In both these kinds of dances, the dance that commemorates by re-presenting and the dance that anticipates by pre-presenting, Plato would have seen the element of imitation, what the Greeks called mimesis, which we saw he believed to be the very source and essence of all art. In a sense he would have been right. The commemorative dance does especially re-present; it reproduces the past hunt or battle; but if we analyse a little more closely we see it is not for the sake of copying the actual battle itself, but for the emotion felt about the battle. This they desire to re-live. The emotional element is seen still more clearly in the dance fore-done for magical purposes. Success in war or in the hunt is keenly, intensely desired. The hunt or the battle cannot take place at the moment, so the cycle cannot complete itself. The desire cannot find utterance in the actual act; it grows and accumulates by inhibition, till at last the exasperated nerves and muscles can bear it no longer; it breaks out into mimetic anticipatory action. But, and this is the important point, the action is mimetic, not of what you see done by another; but of what you desire to do yourself. The habit of this mimesis of the thing desired, is set up, and ritual begins. Ritual, then, does imitate, but for an emotional, not an altogether practical, end.
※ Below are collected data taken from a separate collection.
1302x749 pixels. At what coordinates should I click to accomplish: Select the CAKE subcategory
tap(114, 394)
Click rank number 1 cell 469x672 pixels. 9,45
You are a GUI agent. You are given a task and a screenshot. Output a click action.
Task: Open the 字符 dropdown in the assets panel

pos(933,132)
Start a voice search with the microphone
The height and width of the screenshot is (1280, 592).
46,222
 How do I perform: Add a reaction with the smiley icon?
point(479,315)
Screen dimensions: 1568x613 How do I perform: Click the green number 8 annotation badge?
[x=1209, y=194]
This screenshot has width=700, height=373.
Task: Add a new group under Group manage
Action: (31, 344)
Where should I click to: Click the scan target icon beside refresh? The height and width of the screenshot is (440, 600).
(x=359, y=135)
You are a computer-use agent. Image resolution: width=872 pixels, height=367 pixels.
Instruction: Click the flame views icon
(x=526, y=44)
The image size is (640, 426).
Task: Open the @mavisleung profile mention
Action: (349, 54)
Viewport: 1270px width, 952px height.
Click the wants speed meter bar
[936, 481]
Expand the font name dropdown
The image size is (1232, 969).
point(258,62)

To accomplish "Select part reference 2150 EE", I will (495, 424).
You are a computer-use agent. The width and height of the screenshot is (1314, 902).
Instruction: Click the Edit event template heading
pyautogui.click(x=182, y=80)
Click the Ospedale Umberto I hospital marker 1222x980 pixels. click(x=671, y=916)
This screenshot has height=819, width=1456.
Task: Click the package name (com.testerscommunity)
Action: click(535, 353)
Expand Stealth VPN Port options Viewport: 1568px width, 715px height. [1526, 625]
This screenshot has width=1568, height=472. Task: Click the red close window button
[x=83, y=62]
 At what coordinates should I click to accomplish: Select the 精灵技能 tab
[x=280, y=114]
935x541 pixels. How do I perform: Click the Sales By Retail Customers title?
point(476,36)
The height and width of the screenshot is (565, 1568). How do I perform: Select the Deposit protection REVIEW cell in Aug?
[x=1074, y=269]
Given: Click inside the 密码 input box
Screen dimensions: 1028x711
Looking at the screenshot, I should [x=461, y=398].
Plato never saw a savage war-dance or a hunt-dance or a rain-dance, and it is not likely that, if he had seen one, he would have allowed it to be art at all. But he must often have seen a class of performances very similar, to which unquestionably he would give the name of art. He must have seen plays like those of Aristophanes, with the chorus dressed up as Birds or Clouds or Frogs or Wasps, and he might undoubtedly have claimed such plays as evidence of the rightness of his definition. Here were men imitating birds and beasts, dressed in their skins and feathers, mimicking their gestures. For his own days his judgment would have been unquestionably right; but again, if we look at the beginning of things, we find an origin and an impulse much deeper, vaguer, and more emotional.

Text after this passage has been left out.